Sigfrid avait l’impression que c’était hier qu’il avait revu Iecham, qu’il lui avait parlé et qu’il avait mis fin à ses souffrances. Pourtant, son fils était un homme aujourd’hui et lui-même un vieillard. Mais il y a certains souvenirs qui sont plus réels que la vie elle-même et des pensées plus saisissantes que n’importe quel acte du quotidien. Même s’il avait accompli beaucoup en partant de peu, il lui manquait toujours quelque chose. Il avait partagé avec Iecham son étrange façon de voir le monde et sa solitude d’être la dernière hénèbe encore en vie. Un peuple dont il ne connaissait même pas l’existence avant de la rencontrer et qu’il avait encore du mal à concevoir. Une pierre précieuse perdue à travers le vaste monde des humains et il avait eu la chance de pouvoir l’approcher. Elle ne lui avait presque rien raconté des siècles d’existence qui avaient précédé son arrivée comme conseillère d’Airilion mais il avait écouté la moindre de ses paroles et il les avait scellées dans son cœur. Elle n’avait même pas eu la peine de lui demander. Elle avait vécu dans la cité d’Airilion près de deux cents ans, régnant dans l’ombre des souverains, prenant cinq identités différentes au cours du temps pour que les humains ne se doutent pas de son immortalité. Il savait qu’au cours de ses nombreuses existences, elle avait connu la grandeur et la puissance d’une Ithion unifiée avant que la cité ne disparaisse, engloutie dans un terrible tremblement de terre. Le royaume avait alors éclaté en différentes petites principautés, comme celle d’Airilion, avec un système de cités vassales satellites. Les choses devaient être plus simples à l’époque. Iecham avait dû vivre de folles aventures avant de les rencontrer. Pourtant, elle avait décidé de renoncer à son immortalité en rencontrant Sigfrid et Karl. Un don magnifique mais également un poids, l’annonce de la mort du dernier hénèbe sur terre.

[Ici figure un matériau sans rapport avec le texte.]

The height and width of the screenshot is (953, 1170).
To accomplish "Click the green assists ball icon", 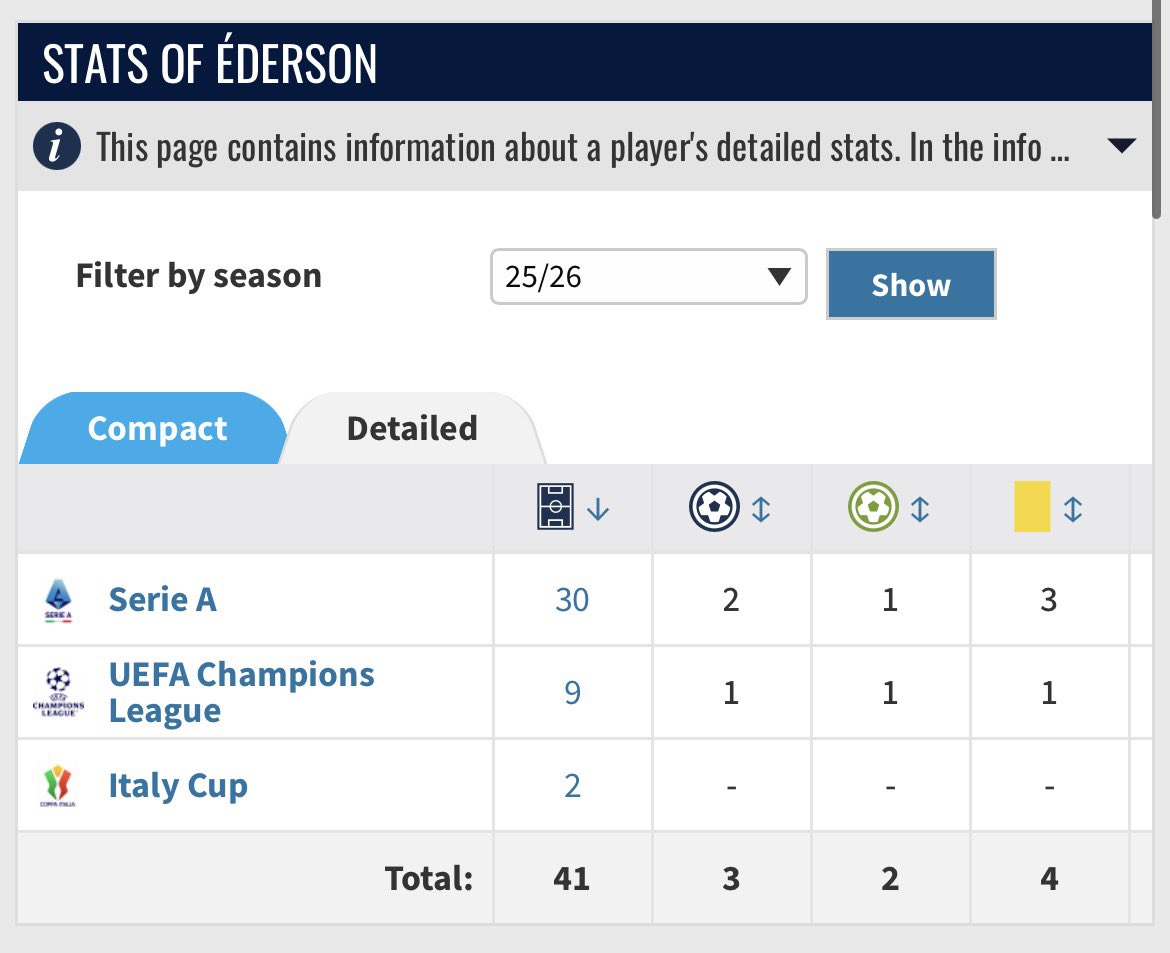I will click(873, 507).
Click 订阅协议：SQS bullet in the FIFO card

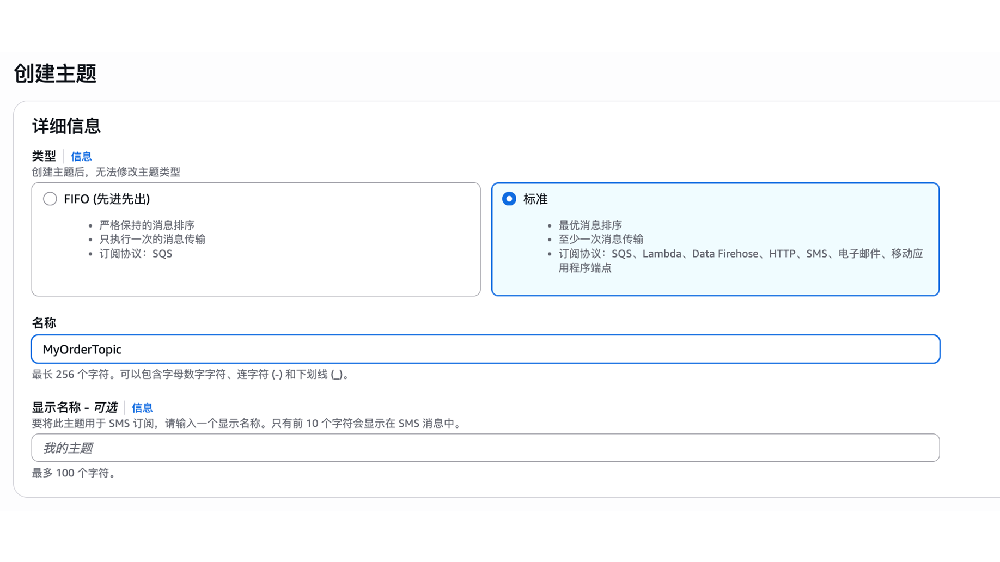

Sigfrid eu, comme à chaque fois qu’il se remémorait le passé, une pensée fugace pour Denia Lengsfrid, la fille de Iecham et de Karl. La cité vassale d’Ectale, tenue par Karl Lengsfrid, était tombée depuis longtemps sous la domination du nouveau roi d’Airilion. La dernière fois qu’il avait vu Denia, elle était encore dans le ventre de sa mère et il venait d’enfoncer son épée dans le ventre de son père. Trois ans plus tard, sa mère mourrait durant le siège d’Airilion, tuée par Sigfrid dans sa chambre. C’est en tout cas ce que l’histoire avait retenu. Si elle était encore en vie aujourd’hui Denia devait avoir 25 ans. Sa famille avait rapidement été évincée du pouvoir après la prise d’Airilion et le nouveau roi s’était empressé de prêter serment à Sigfrid. Ce dernier ne connaissait pas le destin des Lengsfrid et il ne s’en était pas particulièrement soucié, comme il l’avait promis à Iecham. Il ne savait même pas s’il serait capable de regarder Denia dans les yeux avec la mort de ses parents sur la conscience. Il valait mieux qu’elle soit à leurs côtés dans l’obscurité accueillante de la terre.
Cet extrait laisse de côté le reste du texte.